**Work to be completed:** Please work out how many lines in the data below hold the word "pyautogui", and state only the number.

##### Data extract #####

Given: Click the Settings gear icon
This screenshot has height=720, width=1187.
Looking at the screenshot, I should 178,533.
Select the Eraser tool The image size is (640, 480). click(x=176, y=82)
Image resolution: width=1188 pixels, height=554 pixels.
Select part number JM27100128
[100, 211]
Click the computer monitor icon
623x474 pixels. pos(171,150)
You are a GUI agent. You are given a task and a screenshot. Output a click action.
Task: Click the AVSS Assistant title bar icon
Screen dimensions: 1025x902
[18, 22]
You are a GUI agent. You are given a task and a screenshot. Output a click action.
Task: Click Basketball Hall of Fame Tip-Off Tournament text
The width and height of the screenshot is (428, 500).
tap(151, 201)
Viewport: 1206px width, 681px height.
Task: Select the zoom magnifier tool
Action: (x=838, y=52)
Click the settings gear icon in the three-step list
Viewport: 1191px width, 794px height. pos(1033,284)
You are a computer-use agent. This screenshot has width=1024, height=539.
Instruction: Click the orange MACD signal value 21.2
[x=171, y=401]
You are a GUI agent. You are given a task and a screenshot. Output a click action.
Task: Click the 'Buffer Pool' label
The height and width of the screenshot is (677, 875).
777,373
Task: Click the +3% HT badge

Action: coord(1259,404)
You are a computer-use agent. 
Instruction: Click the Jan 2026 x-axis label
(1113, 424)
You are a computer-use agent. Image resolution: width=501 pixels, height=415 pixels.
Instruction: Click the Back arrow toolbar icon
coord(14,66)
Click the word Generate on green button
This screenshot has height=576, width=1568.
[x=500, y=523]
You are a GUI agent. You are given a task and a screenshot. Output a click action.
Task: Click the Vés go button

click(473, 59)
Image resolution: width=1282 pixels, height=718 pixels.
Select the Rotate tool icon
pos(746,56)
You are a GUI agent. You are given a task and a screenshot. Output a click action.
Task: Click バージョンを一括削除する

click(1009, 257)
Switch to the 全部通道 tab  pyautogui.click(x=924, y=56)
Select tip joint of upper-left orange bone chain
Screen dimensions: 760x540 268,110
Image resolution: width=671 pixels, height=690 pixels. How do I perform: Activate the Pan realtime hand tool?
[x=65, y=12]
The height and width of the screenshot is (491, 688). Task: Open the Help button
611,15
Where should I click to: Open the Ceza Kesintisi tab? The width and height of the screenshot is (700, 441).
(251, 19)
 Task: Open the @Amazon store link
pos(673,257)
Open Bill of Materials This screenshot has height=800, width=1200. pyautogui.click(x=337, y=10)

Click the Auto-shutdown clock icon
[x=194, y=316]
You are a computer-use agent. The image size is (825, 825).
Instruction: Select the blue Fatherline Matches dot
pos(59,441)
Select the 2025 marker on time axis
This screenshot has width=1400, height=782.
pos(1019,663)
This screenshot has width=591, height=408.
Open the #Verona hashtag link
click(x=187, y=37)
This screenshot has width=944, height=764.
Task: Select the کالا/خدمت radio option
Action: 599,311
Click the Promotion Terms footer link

#####

**Response below:** 2